Ramona Garcia is the matriarch of a Hispano family living in modern-day Albuquerque. Her family includes parents, a husband, four grown children and their children, each of whom have their own particular crisis. The problems they face both embody Ramona’s traditions and faith and threaten to destroy them. Some are comical (one child prefers Taco Bell to the home cooking at the family restaurant), others are serious such as the angst-ridden questionings concerning God. Her husband is the glue that holds everything together but Carlos is dying, and Ramona fears for the future of her family.
Relying on her faith, she decides to travel to the Basilica of the Virgin of Guadalupe in Mexico City to ask for a miracle. It is the type of journey made by millions across the world that are rarely successful but revelatory in how they bring a new perspective to what is going on in the place they left. The title alludes to the immediacy of coming to grips before someone passes. Faced with death on this plane and after a lifetime of anticipating an eternal hereafter, everyday problems often come fully into focus, leaving the bonds that tie a family together either tightened or undone.
Ramona’s unconditional support and love for her family becomes her strength, even as some of those family members make it difficult for her to care. This is the underlying dilemma of the film, allowing “Before We Say Goodbye” to transcend a particular culture. It is not the future of a belief system for others that is important; it is what one draws on from the past that makes us strong. That Ramona prays to the Virgin of Guadalupe, a symbol of a mother’s unconditional love that she knows and believes, is the basis of the thread that weaves these people together and is the key to bringing this family together in times of their individual and collective bad times.

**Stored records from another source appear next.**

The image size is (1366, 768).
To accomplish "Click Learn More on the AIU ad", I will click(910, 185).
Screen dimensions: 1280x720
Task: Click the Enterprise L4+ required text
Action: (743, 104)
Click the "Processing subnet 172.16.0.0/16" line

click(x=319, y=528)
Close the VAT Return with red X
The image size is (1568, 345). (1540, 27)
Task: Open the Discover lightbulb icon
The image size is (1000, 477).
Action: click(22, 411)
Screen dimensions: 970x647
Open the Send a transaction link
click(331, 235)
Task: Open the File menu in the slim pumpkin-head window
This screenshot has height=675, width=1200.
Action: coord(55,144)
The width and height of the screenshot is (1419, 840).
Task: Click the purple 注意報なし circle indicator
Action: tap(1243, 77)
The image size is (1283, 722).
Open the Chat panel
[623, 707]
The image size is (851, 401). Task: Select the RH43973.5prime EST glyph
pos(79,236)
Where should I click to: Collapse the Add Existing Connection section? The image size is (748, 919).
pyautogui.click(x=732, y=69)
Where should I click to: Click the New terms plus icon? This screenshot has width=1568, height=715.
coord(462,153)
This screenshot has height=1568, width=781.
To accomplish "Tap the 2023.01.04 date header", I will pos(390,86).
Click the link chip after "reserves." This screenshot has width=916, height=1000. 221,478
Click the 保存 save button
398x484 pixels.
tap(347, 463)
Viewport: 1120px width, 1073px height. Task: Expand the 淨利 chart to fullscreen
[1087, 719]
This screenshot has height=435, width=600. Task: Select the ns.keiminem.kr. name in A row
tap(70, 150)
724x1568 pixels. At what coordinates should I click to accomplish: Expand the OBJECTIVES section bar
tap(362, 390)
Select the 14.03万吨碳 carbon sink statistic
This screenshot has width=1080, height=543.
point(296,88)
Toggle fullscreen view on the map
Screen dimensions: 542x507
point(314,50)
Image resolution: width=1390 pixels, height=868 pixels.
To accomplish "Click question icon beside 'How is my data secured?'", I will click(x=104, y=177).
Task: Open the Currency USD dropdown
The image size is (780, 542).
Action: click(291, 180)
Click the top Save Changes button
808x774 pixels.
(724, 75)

As such, this is not a religious film, but one of affirmation in the discovery of one’s personal strength.
The movie has an indie feel. Based on the play “We Are Hispanic-Women…OK?” by Crespin, who was graduated from New Mexico Highlands University and the University of New Mexico, it is not as polished as some Hollywood blockbusters, but its quiet intensity punctuated by real-life humorous situations makes it worth watching alone, or, better yet, with a large, dysfunctional family.